# start of PAGE TEXT

As you can see, the relative positioning of the books is the same when using the physical scale versus the psychological scale but, there still is some discrepancy between the EXACT placements under the two systems. PSYCHOPHYSICAL methods examine the relationship between the placement of objects on the two scales and attempts to establish principles or laws that connect the two. On the other hand, many stimuli or scalings we want to do involve some psychological (latent) dimension of people without any connection to a direct counterpart "physical" dimension. That is, we are interested in the second scale without any reference to the first scale. Such interests are called PSYCHOLOGICAL SCALINGS, and this is what this course is primarily about. A psychological scale looks similar to what is above and may be generically represented as follows: See part C on the graph above. P> If the "dimension" is permissiveness or dogmatism or intelligence or introversion ... where do people A, B, C, and D fall along this scale? Are they in the positions shown above ... or located differently? If their relative positions are correct, are the DISTANCES amongst them correct? In general, the goals of psychological scaling are: 1) to create a meaningful and valid scale, 2) to locate persons [or objects] in their correct relative positions, and 3) to arrive at distances amongst persons [or objects] that reflect true differences amongst them.

A scaling MODEL is a plan to develp a scale on which to place people or objects. For example, a scale could be:

Low ___________________________________________ High (permissiveness)

Where do people A, B, C, and D fall on this scale? That is the task of developing a scale using some scaling method or model. While we normally want to scale people, scaling is not limited to that. Concepts or notions could be scaled: where do different educational philosophies fit in on the scale of "permissiveness"?

If your ultimate goal is to scale people on some scale (permissiveness for example), how can we do it? One way of course would be to DIRECTLY ASK THEM to place themselves on the scale. You could give them the scale above with several reference points, and then see where they place themselves. Another way would be to DIRECTLY OBSERVE them in situations where permissiveness plays a role, and then make an assessment of the extent to which he or she is "permissive". Another way would be to develop stimulus items that have been calibrated for their "degree of permissiveness" and then see which items he or she agrees with or feels are most like themselves. In this way, the subject him or herself is NOT the one to decide on the extent of permissiveness but rather, some totalling of the item calibration values. There are positives and negatives with all these approaches; what are some?

# end of PAGE TEXT

PARTS OF THE EXERCISE
A: Rewrite the paragraph of the psychological scaling text beginning "If your ultimate goal is to scale people" as a shorter bulleted list that keeps its main facts.
B: Retype the part of the psychological scaling text that opens with the words containing "If your ultimate" and closes with "what are some?".
C: How does the psychological scaling text define a scaling model?

# start of RECORDS PROVIDED

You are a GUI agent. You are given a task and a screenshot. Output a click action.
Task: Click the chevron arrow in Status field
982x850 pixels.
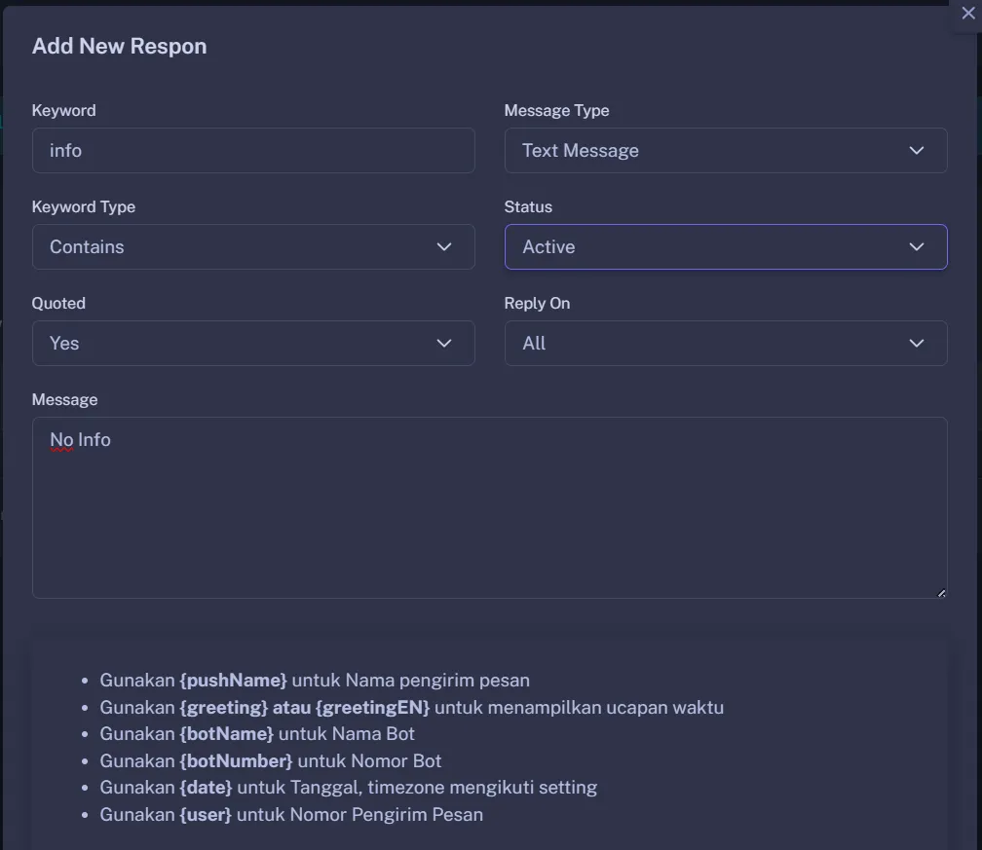(916, 247)
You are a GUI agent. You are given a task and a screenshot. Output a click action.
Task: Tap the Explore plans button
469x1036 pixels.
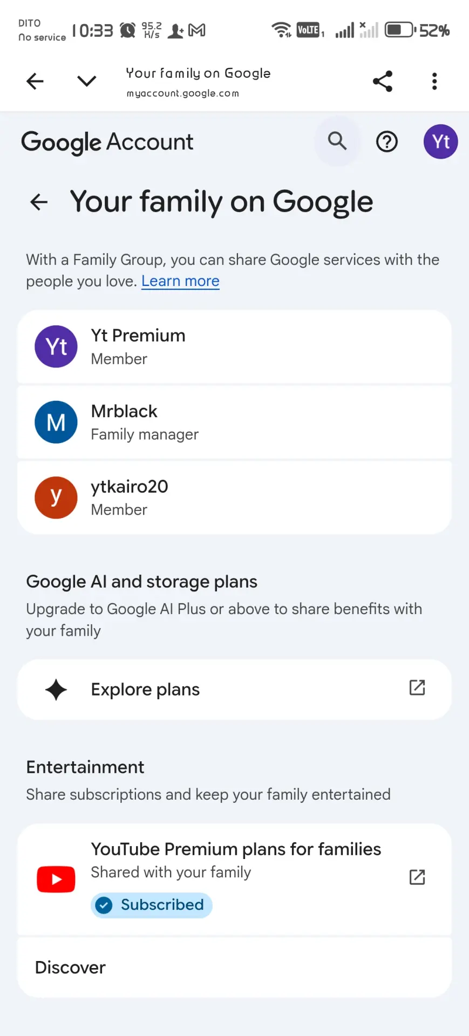pos(234,690)

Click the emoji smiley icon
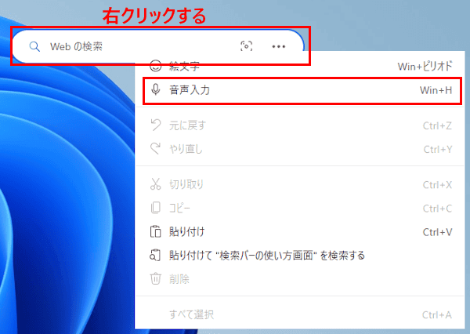[156, 66]
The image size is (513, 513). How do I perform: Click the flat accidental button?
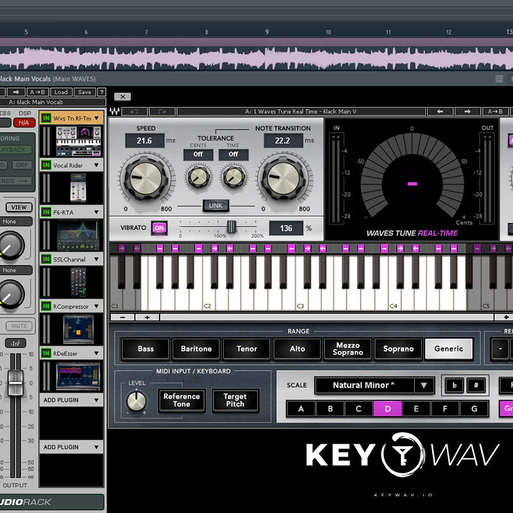tap(455, 385)
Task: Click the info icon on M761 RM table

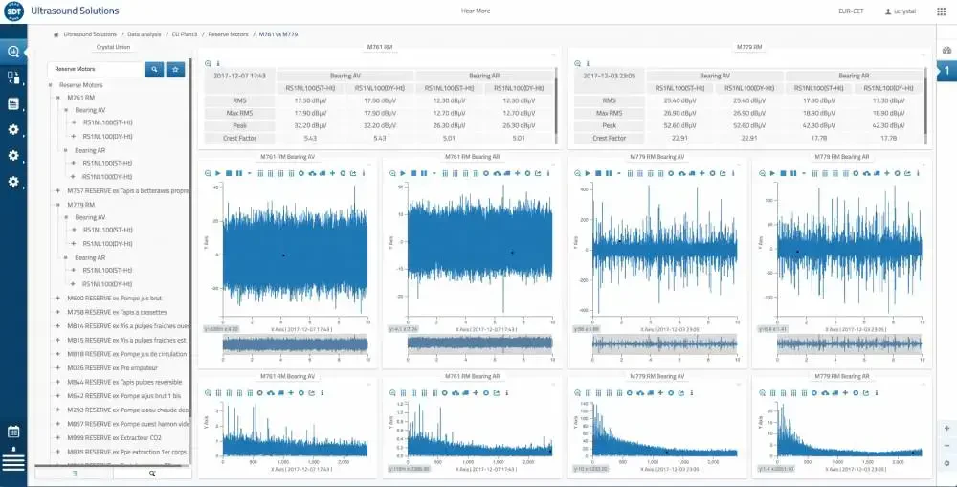Action: (218, 63)
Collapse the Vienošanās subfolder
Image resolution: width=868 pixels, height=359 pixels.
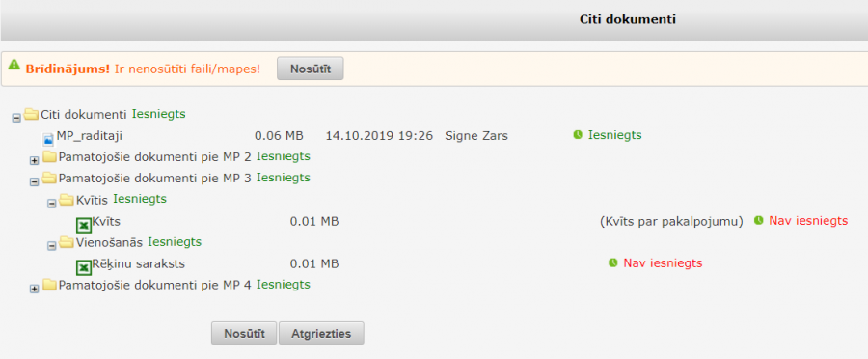[x=52, y=246]
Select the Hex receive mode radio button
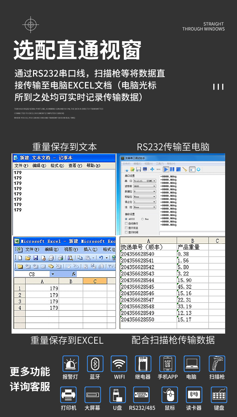 coord(142,219)
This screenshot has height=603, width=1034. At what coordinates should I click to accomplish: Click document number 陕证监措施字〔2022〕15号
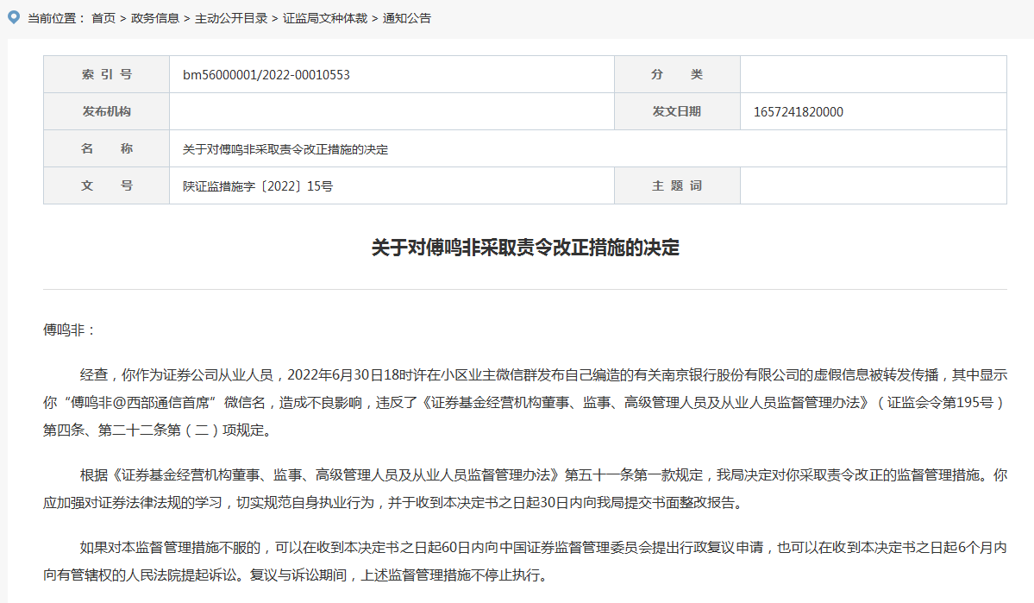coord(258,186)
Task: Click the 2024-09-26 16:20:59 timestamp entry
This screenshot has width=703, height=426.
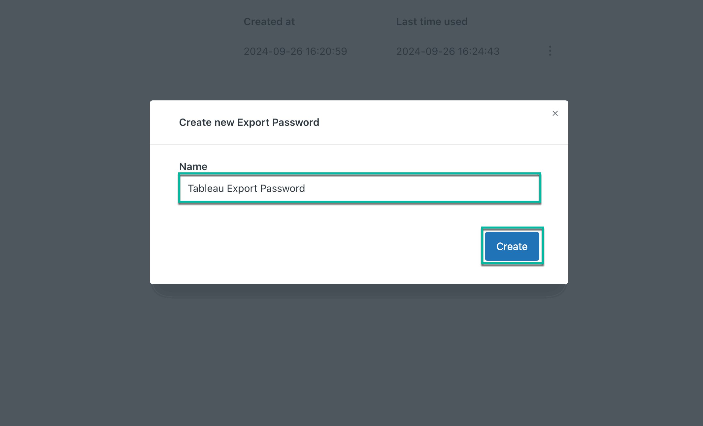Action: pyautogui.click(x=295, y=51)
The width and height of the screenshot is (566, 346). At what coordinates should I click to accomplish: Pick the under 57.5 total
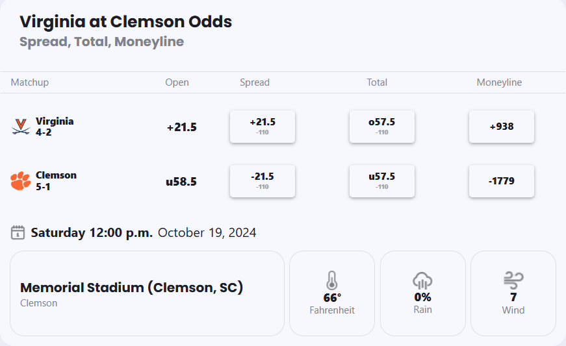[x=381, y=180]
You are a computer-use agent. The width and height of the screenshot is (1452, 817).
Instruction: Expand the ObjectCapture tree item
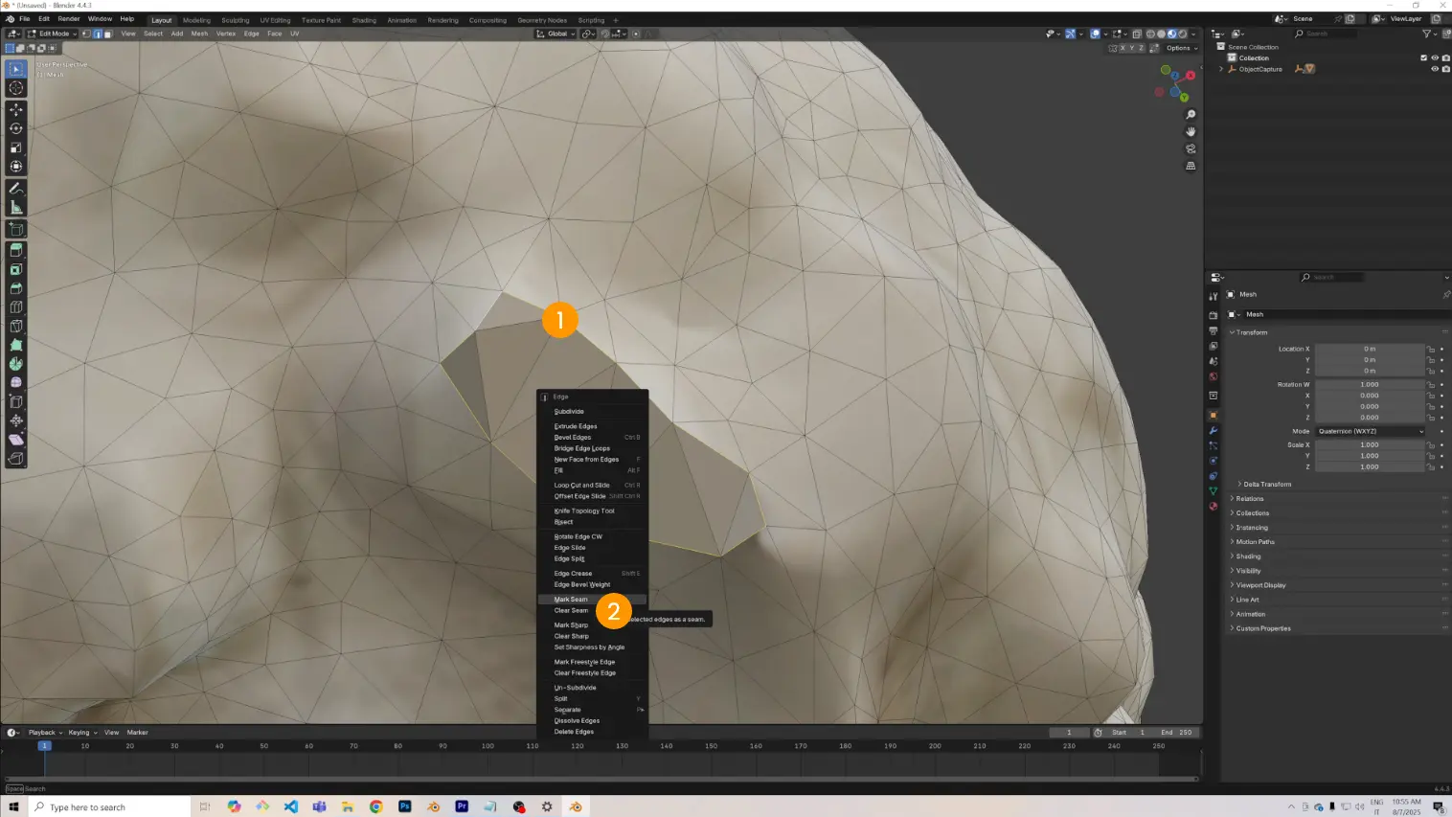tap(1221, 69)
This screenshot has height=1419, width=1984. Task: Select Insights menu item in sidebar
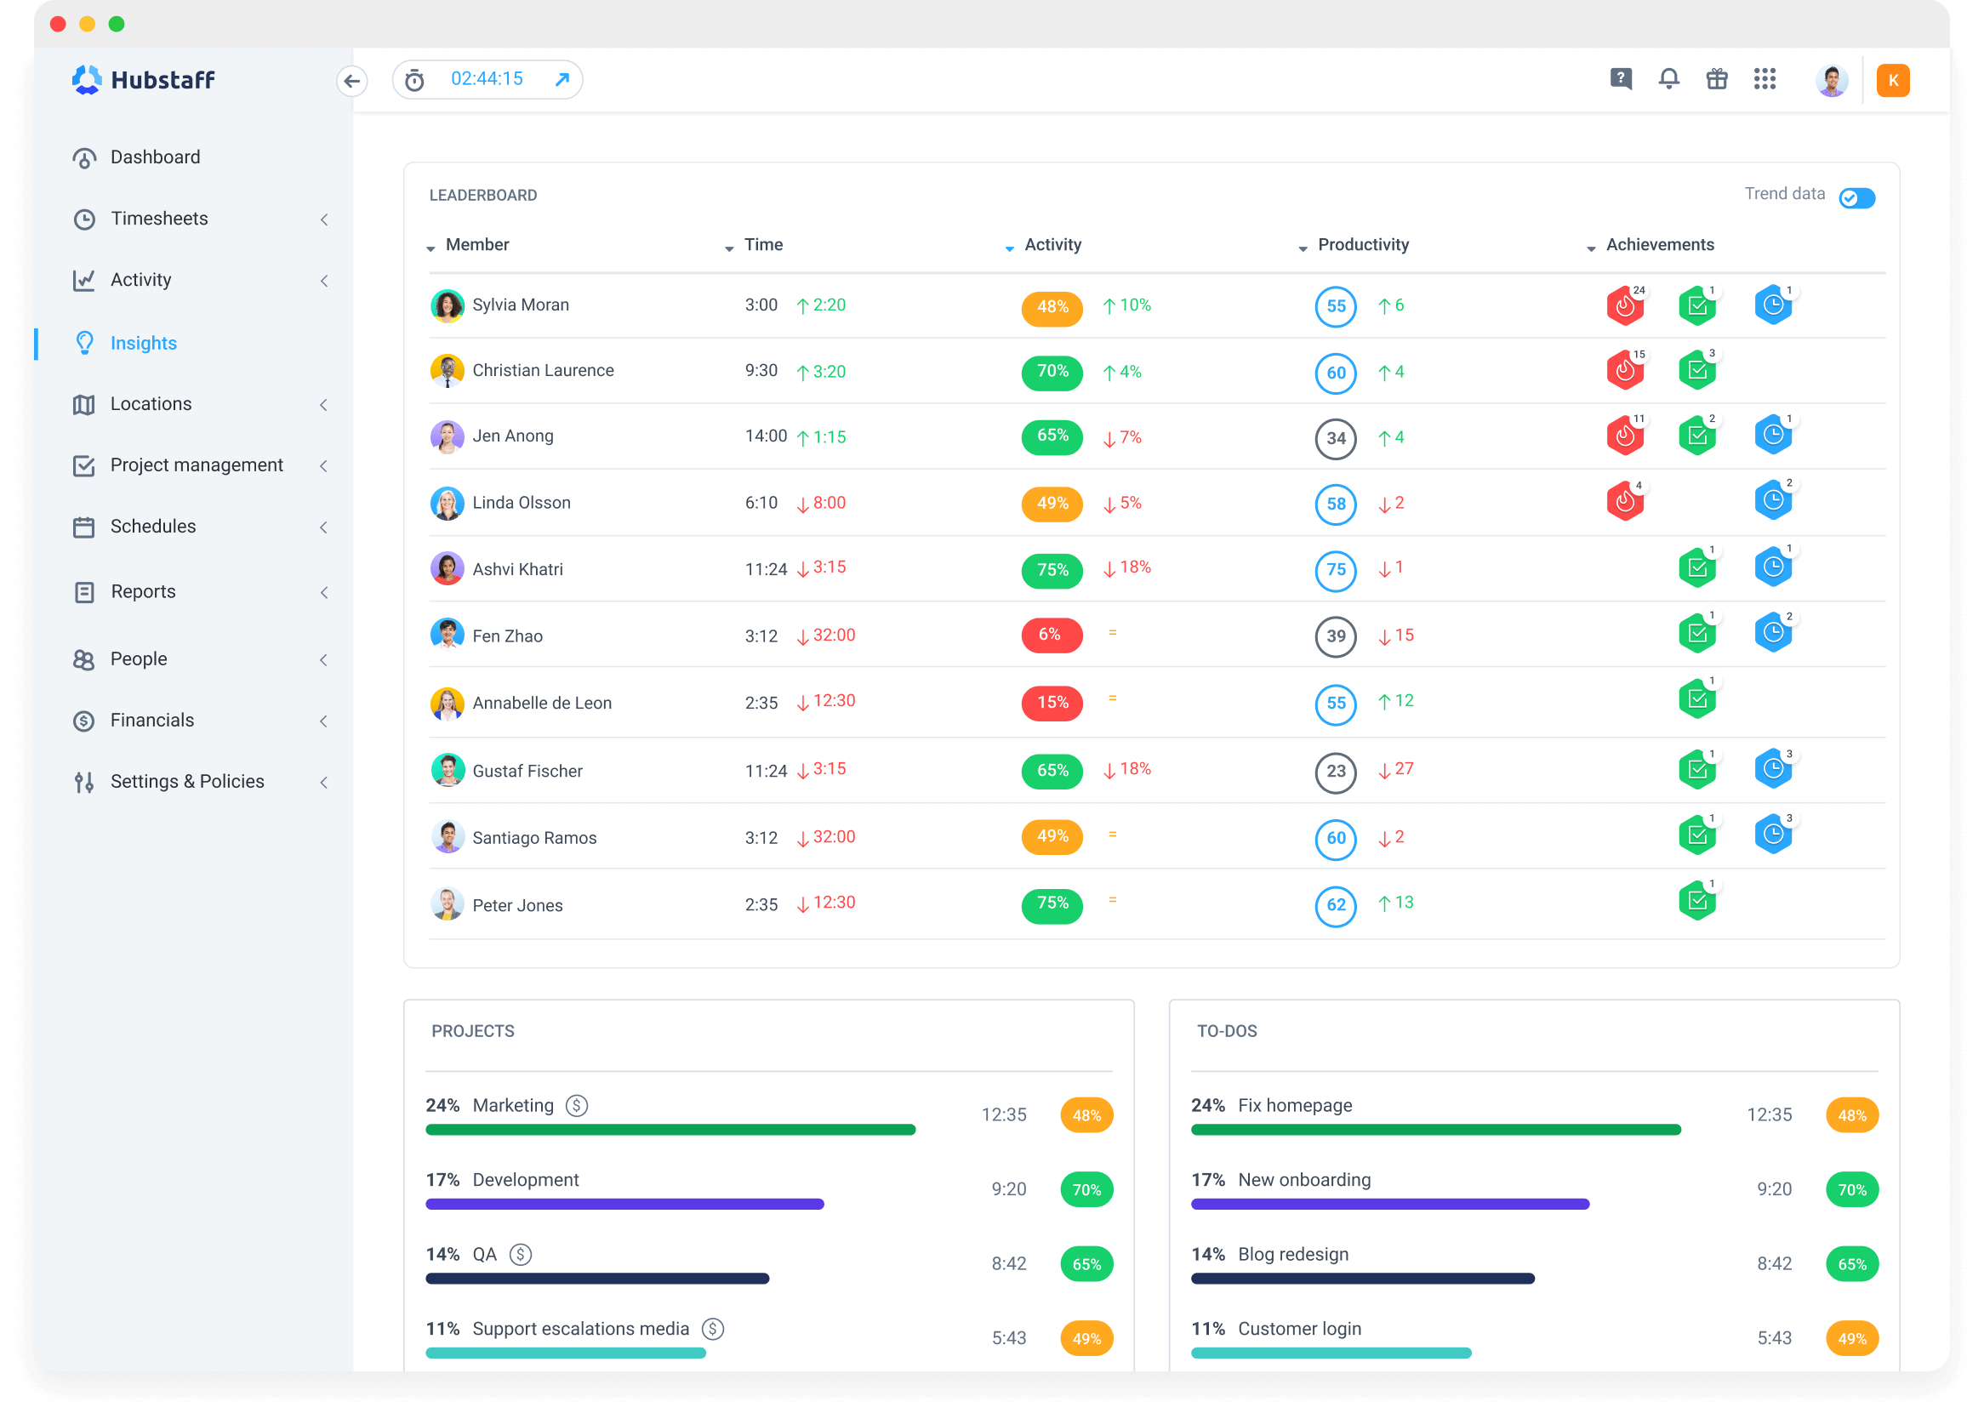pyautogui.click(x=143, y=343)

# end of RECORDS PROVIDED

RESPONSES FOR EACH TASK
A:
Ways to scale people on a dimension such as permissiveness:
- Ask them directly to place themselves on the scale, for example one given with several reference points.
- Observe them directly in situations where permissiveness plays a role, then assess how permissive each person is.
- Develop stimulus items calibrated for their degree of permissiveness and see which items a person agrees with or feels are most like them. A total of the item calibration values, not the person, then decides the extent of permissiveness.
- Each approach has positives and negatives.

B:
If your ultimate goal is to scale people on some scale (permissiveness for example), how can we do it? One way of course would be to DIRECTLY ASK THEM to place themselves on the scale. You could give them the scale above with several reference points, and then see where they place themselves. Another way would be to DIRECTLY OBSERVE them in situations where permissiveness plays a role, and then make an assessment of the extent to which he or she is "permissive". Another way would be to develop stimulus items that have been calibrated for their "degree of permissiveness" and then see which items he or she agrees with or feels are most like themselves. In this way, the subject him or herself is NOT the one to decide on the extent of permissiveness but rather, some totalling of the item calibration values. There are positives and negatives with all these approaches; what are some?

C: It is a plan to develop a scale on which to place people or objects.